→ Source text
Furthermore, after the trial phase, juvenile courts are relatively unbound by the rules of evidence and have wide latitude to make decisions on treatment, placement, and even incarceration on hearsay evidence.  A psychiatrist can make a written recommendation for psychotropic medication or for the youth to be placed in inpatient care and the court may order it.  A probation officer may tell the judge that the youth needs to be picked up by sheriffs and confined in a jail-like detention facility until further notice for safety, without a sentence setting a determinate length of that incarceration.

Both of those examples are permissible if the court finds they are in the best interests of that youth … but would you want to face such a proceeding without a lawyer to assist you and protect your rights?  Would you allow your own child to do so?

→ Recorded data

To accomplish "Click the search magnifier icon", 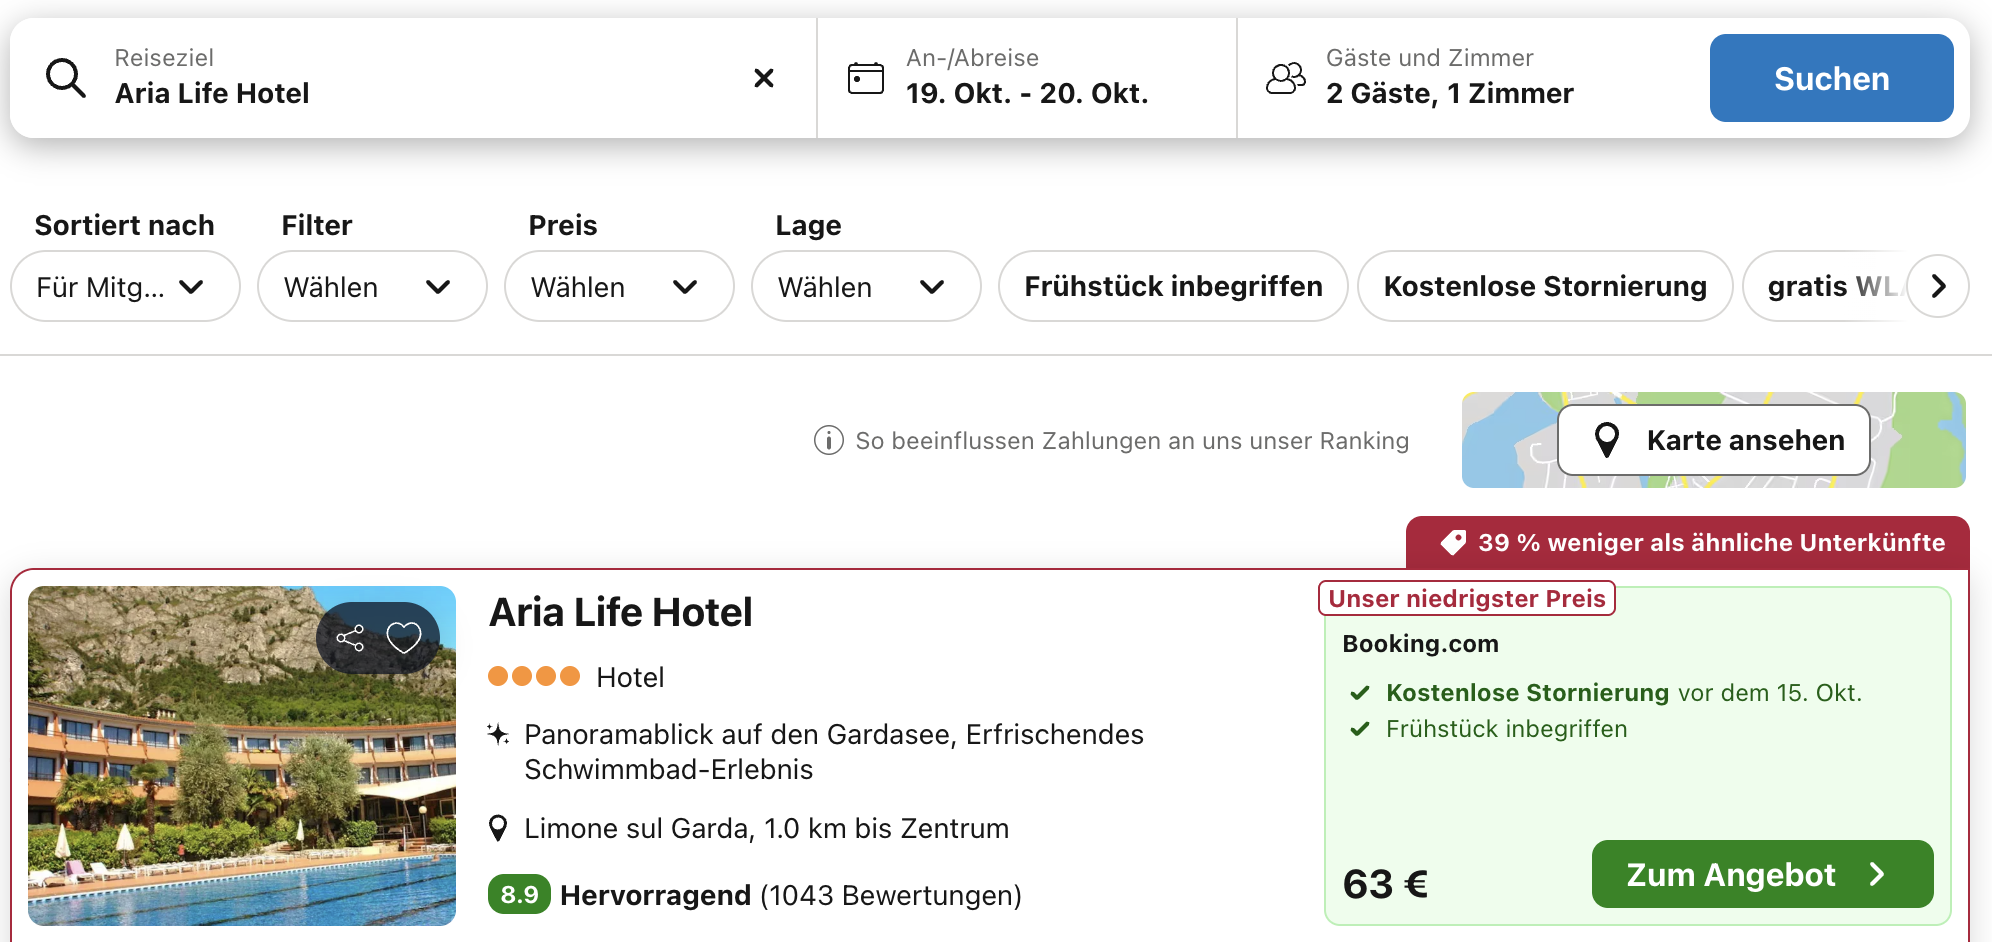I will click(x=66, y=78).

→ What to work on
(a) List the kinds of decisions that, according to the juvenile courts text, these courts may make on hearsay evidence.
(b) From the juvenile courts text, extract the passage starting with "Both of those" and going on through "child to do so?".
(c) Extend the text on juvenile courts and the rules of evidence past its final sentence.
The material has nothing to do with what you are asked to do here.

→ Task responses
(a)
treatment
placement
incarceration

(b)
Both of those examples are permissible if the court finds they are in the best interests of that youth … but would you want to face such a proceeding without a lawyer to assist you and protect your rights?  Would you allow your own child to do so?

(c)
What does the data show? Unfortunately, the data makes clear that youth across our state are not getting access to this important constitutional protection at equal rates. The map I have provided to you breaks down the rate of juvenile access to counsel by county.[1] Because each and every juvenile court case exposes a youth to the risk of incarceration, the youth in every case is already entitled by the U.S. Constitution to an appointed attorney and the judge has to ask when he or she wants one. However, how and when the judge asks that question, and whether the right is adequately explained to the youth or pressure applied not to take it, can all affect the rate at which children actually take up this right.  As you can see from the map, this is not an urban versus rural issue. Counties right next door to each other – perhaps, the counties within your own legislative district – can vary as much as 100%.  LB 158 would ensure that every youth coming to juvenile court receives the constitutional protection to which she is entitled, regardless of where she happens to be charged.

What about the cost? Last year, there was debate on the floor about the potential costs to counties posed by LB 894. We recognize that this is a special concern this year. Lawyers do cost money, and it is a special and remarkable feature of the American Constitution that we have chosen as a society to bear that cost in order to protect our citizens from possible government overreach.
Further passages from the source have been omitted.